In full and without alteration, transcribe the listing.
%%
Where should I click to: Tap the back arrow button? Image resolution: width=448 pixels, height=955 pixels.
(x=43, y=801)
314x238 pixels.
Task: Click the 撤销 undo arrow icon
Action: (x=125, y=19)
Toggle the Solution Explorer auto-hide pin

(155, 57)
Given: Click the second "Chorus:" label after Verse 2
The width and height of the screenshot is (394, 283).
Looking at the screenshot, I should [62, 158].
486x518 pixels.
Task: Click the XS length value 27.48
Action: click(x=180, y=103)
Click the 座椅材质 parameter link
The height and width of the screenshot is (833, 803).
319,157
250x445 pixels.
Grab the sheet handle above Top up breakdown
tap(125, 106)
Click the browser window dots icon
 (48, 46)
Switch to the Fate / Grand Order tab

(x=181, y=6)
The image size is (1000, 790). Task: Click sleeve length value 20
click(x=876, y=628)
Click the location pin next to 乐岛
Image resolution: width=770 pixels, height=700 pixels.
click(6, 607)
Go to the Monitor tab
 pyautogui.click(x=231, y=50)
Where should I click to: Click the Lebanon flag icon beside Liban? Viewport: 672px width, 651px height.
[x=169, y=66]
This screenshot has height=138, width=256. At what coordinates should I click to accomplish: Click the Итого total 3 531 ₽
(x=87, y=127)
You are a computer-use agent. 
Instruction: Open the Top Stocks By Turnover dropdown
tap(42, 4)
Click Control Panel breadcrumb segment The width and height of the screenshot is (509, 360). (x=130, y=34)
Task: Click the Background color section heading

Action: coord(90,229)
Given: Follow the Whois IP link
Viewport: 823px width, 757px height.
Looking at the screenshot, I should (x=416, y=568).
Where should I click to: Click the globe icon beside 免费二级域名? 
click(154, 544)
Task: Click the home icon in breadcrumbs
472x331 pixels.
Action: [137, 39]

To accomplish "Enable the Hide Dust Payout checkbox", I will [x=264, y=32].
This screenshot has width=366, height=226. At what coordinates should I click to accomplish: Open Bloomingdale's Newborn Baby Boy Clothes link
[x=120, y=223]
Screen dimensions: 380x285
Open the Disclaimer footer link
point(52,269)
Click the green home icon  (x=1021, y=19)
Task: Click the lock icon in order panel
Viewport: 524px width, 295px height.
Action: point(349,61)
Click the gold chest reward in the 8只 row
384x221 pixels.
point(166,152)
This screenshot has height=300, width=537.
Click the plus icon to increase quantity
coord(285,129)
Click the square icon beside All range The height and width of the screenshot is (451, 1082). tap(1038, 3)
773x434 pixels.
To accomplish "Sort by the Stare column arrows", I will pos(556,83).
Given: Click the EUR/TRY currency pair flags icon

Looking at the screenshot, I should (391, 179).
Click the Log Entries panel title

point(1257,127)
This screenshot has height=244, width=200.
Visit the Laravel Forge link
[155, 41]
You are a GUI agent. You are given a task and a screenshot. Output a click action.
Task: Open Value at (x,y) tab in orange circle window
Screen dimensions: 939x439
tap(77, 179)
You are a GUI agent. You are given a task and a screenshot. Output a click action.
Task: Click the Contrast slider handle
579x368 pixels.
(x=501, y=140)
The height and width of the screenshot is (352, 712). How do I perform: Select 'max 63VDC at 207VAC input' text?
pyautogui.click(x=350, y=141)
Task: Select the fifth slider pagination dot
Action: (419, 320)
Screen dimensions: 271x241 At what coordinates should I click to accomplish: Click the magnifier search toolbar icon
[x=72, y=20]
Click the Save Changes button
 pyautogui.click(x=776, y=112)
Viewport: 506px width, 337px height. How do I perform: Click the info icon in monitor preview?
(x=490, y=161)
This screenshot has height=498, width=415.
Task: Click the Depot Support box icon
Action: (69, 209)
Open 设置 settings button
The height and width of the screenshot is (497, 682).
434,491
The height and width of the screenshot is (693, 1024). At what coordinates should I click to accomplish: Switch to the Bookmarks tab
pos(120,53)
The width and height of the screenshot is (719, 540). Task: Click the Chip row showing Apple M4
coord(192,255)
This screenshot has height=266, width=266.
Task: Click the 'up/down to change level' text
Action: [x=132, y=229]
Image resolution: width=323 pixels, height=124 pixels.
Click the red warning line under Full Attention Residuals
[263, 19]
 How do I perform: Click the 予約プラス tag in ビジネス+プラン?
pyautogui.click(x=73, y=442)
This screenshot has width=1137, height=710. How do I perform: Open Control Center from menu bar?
%%
■ RESPONSE TO THE EXERCISE:
Where should I click to: Tap the back arrow button? Image resolution: width=448 pixels, height=955 pixels.
(x=43, y=801)
314x238 pixels.
Task: Click the 撤销 undo arrow icon
Action: (x=125, y=19)
Toggle the Solution Explorer auto-hide pin

(155, 57)
Given: Click the second "Chorus:" label after Verse 2
The width and height of the screenshot is (394, 283).
Looking at the screenshot, I should [62, 158].
486x518 pixels.
Task: Click the XS length value 27.48
Action: click(x=180, y=103)
Click the 座椅材质 parameter link
The height and width of the screenshot is (833, 803).
319,157
250x445 pixels.
Grab the sheet handle above Top up breakdown
tap(125, 106)
Click the browser window dots icon
 (48, 46)
Switch to the Fate / Grand Order tab

(x=181, y=6)
The image size is (1000, 790). Task: Click sleeve length value 20
click(x=876, y=628)
Click the location pin next to 乐岛
Image resolution: width=770 pixels, height=700 pixels.
click(6, 607)
Go to the Monitor tab
 pyautogui.click(x=231, y=50)
Where should I click to: Click the Lebanon flag icon beside Liban? Viewport: 672px width, 651px height.
[x=169, y=66]
This screenshot has height=138, width=256. At what coordinates should I click to accomplish: Click the Итого total 3 531 ₽
(x=87, y=127)
You are a computer-use agent. 
Instruction: Open the Top Stocks By Turnover dropdown
tap(42, 4)
Click Control Panel breadcrumb segment The width and height of the screenshot is (509, 360). (x=130, y=34)
Task: Click the Background color section heading

Action: coord(90,229)
Given: Follow the Whois IP link
Viewport: 823px width, 757px height.
Looking at the screenshot, I should (x=416, y=568).
Where should I click to: Click the globe icon beside 免费二级域名? 
click(154, 544)
Task: Click the home icon in breadcrumbs
472x331 pixels.
Action: [137, 39]

To accomplish "Enable the Hide Dust Payout checkbox", I will [x=264, y=32].
This screenshot has width=366, height=226. At what coordinates should I click to accomplish: Open Bloomingdale's Newborn Baby Boy Clothes link
[x=120, y=223]
Screen dimensions: 380x285
Open the Disclaimer footer link
point(52,269)
Click the green home icon  (x=1021, y=19)
Task: Click the lock icon in order panel
Viewport: 524px width, 295px height.
Action: point(349,61)
Click the gold chest reward in the 8只 row
384x221 pixels.
point(166,152)
This screenshot has height=300, width=537.
Click the plus icon to increase quantity
coord(285,129)
Click the square icon beside All range The height and width of the screenshot is (451, 1082). tap(1038, 3)
773x434 pixels.
To accomplish "Sort by the Stare column arrows", I will pos(556,83).
Given: Click the EUR/TRY currency pair flags icon

Looking at the screenshot, I should (391, 179).
Click the Log Entries panel title

point(1257,127)
This screenshot has height=244, width=200.
Visit the Laravel Forge link
[155, 41]
You are a GUI agent. You are given a task and a screenshot. Output a click action.
Task: Open Value at (x,y) tab in orange circle window
Screen dimensions: 939x439
tap(77, 179)
You are a GUI agent. You are given a task and a screenshot. Output a click action.
Task: Click the Contrast slider handle
579x368 pixels.
(x=501, y=140)
The height and width of the screenshot is (352, 712). How do I perform: Select 'max 63VDC at 207VAC input' text?
pyautogui.click(x=350, y=141)
Task: Select the fifth slider pagination dot
Action: (419, 320)
Screen dimensions: 271x241 At what coordinates should I click to accomplish: Click the magnifier search toolbar icon
[x=72, y=20]
Click the Save Changes button
 pyautogui.click(x=776, y=112)
Viewport: 506px width, 337px height. How do I perform: Click the info icon in monitor preview?
(x=490, y=161)
This screenshot has height=498, width=415.
Task: Click the Depot Support box icon
Action: (69, 209)
Open 设置 settings button
The height and width of the screenshot is (497, 682).
434,491
The height and width of the screenshot is (693, 1024). At what coordinates should I click to accomplish: Switch to the Bookmarks tab
pos(120,53)
The width and height of the screenshot is (719, 540). Task: Click the Chip row showing Apple M4
coord(192,255)
This screenshot has height=266, width=266.
Task: Click the 'up/down to change level' text
Action: [x=132, y=229]
Image resolution: width=323 pixels, height=124 pixels.
Click the red warning line under Full Attention Residuals
[263, 19]
 How do I perform: Click the 予約プラス tag in ビジネス+プラン?
pyautogui.click(x=73, y=442)
This screenshot has width=1137, height=710. How do I perform: Open Control Center from menu bar?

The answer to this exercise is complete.